* [Exercise requirements]:
When you reach the line with "Elan Projects In Gurgaon (784, 2002)" in the listing below, transcribe it and each line after it up to and including the line with "See All (613, 1368)", exactly and with nothing else.

* [Material shown]:
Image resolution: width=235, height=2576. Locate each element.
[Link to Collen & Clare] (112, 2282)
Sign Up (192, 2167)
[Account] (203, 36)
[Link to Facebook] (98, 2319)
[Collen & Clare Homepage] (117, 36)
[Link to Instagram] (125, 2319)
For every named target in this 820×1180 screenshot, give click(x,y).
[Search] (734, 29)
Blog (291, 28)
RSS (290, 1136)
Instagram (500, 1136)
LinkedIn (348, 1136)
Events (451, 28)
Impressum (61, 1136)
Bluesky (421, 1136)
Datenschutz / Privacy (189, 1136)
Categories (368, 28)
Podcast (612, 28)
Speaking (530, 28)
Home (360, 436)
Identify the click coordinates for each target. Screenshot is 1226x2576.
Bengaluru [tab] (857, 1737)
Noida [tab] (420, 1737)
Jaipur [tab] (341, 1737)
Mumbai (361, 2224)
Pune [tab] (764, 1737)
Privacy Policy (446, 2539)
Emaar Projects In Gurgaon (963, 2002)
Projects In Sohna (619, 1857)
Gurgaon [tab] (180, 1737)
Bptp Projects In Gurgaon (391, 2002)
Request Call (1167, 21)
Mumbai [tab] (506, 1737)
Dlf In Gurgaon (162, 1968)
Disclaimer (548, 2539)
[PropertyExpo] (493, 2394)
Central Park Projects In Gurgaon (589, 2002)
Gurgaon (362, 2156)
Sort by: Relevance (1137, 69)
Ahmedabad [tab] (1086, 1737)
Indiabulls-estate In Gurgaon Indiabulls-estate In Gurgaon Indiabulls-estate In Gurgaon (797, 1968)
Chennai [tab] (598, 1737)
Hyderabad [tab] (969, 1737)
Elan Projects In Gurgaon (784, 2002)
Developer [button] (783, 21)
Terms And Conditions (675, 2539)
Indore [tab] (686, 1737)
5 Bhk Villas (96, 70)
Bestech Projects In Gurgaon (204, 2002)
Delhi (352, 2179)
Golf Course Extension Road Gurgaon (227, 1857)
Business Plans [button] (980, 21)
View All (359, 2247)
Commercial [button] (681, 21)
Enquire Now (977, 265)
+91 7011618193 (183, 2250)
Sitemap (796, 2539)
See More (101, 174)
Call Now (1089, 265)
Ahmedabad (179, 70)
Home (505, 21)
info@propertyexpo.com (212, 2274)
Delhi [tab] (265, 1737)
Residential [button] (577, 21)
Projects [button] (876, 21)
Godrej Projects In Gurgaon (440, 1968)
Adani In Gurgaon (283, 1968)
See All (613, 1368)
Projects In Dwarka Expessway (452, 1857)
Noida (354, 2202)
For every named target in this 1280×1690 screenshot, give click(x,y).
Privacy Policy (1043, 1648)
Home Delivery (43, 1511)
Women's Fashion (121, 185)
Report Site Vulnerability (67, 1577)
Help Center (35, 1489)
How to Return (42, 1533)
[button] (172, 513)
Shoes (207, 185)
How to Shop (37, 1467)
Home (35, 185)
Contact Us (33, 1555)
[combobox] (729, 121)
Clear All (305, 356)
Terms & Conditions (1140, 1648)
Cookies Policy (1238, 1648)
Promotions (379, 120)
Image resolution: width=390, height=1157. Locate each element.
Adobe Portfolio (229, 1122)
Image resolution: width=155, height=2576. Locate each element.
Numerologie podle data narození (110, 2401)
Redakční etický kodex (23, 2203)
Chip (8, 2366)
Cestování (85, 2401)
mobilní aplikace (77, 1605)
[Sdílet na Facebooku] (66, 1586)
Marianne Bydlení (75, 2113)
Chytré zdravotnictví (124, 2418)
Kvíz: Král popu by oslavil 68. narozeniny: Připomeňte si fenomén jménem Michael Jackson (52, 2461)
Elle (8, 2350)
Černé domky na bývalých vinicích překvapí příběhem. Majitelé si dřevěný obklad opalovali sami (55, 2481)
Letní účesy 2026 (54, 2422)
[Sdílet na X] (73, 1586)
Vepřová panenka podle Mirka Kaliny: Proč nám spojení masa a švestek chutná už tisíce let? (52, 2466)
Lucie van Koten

* [Written solution]:
Elan Projects In Gurgaon (784, 2002)
Developer [button] (783, 21)
Terms And Conditions (675, 2539)
Indore [tab] (686, 1737)
5 Bhk Villas (96, 70)
Bestech Projects In Gurgaon (204, 2002)
Delhi (352, 2179)
Golf Course Extension Road Gurgaon (227, 1857)
Business Plans [button] (980, 21)
View All (359, 2247)
Commercial [button] (681, 21)
Enquire Now (977, 265)
+91 7011618193 (183, 2250)
Sitemap (796, 2539)
See More (101, 174)
Call Now (1089, 265)
Ahmedabad (179, 70)
Home (505, 21)
info@propertyexpo.com (212, 2274)
Delhi [tab] (265, 1737)
Residential [button] (577, 21)
Projects [button] (876, 21)
Godrej Projects In Gurgaon (440, 1968)
Adani In Gurgaon (283, 1968)
See All (613, 1368)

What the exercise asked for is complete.